Coinbase Faces a Class Action Lawsuit for Insider Trading

Cryptocurrency exchange Coinbase has received a collective indictment. A group of investors using the stock market accuse the company of insider trading at the time that bitcoin was launched in cash.

The plaintiffs argue that Coinbase removed their employees before bitcoin cash, a spin-off of bitcoin, was added to the stock exchange informed of the launch. According to the group of investors , Coinbase tipped its own employees a month before they allowed the trading in bitcoin cash, according to the complaint filed last Thursday.

Fast trade

On December 19, 2017, Coinbase suddenly announced that they would allow trade.
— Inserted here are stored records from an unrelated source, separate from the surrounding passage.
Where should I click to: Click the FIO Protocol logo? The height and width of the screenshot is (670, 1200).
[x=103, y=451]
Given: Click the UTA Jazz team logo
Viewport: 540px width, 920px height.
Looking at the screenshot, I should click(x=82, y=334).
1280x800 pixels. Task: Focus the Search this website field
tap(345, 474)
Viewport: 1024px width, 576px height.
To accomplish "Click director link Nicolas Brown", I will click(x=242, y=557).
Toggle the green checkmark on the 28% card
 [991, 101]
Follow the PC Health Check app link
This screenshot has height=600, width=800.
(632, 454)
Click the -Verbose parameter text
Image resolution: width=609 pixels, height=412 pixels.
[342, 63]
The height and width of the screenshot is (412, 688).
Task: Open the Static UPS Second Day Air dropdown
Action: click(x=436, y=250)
People who already knew that started to act immediately, which caused the price to rise very quickly.

After a few minutes, Coinbase stopped trading in bitcoin cash. All outstanding orders were canceled. Insiders had already sold their share, Coinbase himself said that trade was stopped that it could not guarantee the availability of the crypto coin and therefore stopped.

Open and close again

On December 19, more than 4400 orders were placed, of which 3461 were executed. According to the court document, this equates to $ 15.5 million in trade. The price of bitcoin cash rose by 200 percent at Coinbase to more than $ 8499.

The people who placed orders were prepared for the trade. Because they ordered so quickly there was little stock left. Within two minutes there were restrictions on the trade, claim the plaintiffs.
A day later it was possible to trade again, but also on 20 December the fair closed pretty quickly. The people who had previously received information were able to act between opening and closing during that time frame.

Investigation of insider knowledge

The rumors about insider trading soon took place. Coinbase CEO Armstrong promised that an internal investigation would be conducted into possible insider trading. He also stated that Coinbase used a policy whereby employees are not allowed to trade in bitcoin cash.

Internal research has so far not become clear, but Armstrong promised at the time to act hard if traces of insider trading were found.
On Jan. 9, Adam White, one of the managers at Coinbase, admitted that employees had been notified about the month before the launch. According to the court document 'the employees had a month to devise strategies to act, despite the formal ban'.

Collective lawsuit

The lawsuit is a so-called 'class action lawsuit', a collective lawsuit that is conducted on behalf of a large group of people. It is a typical American phenomenon. The court document also states that it is not clear how large the group is: at the time of launch, Coinbase had more than 11 million customers.

Compensation is required. The exact level of the damage, and how high any compensation should be, must be determined during the case.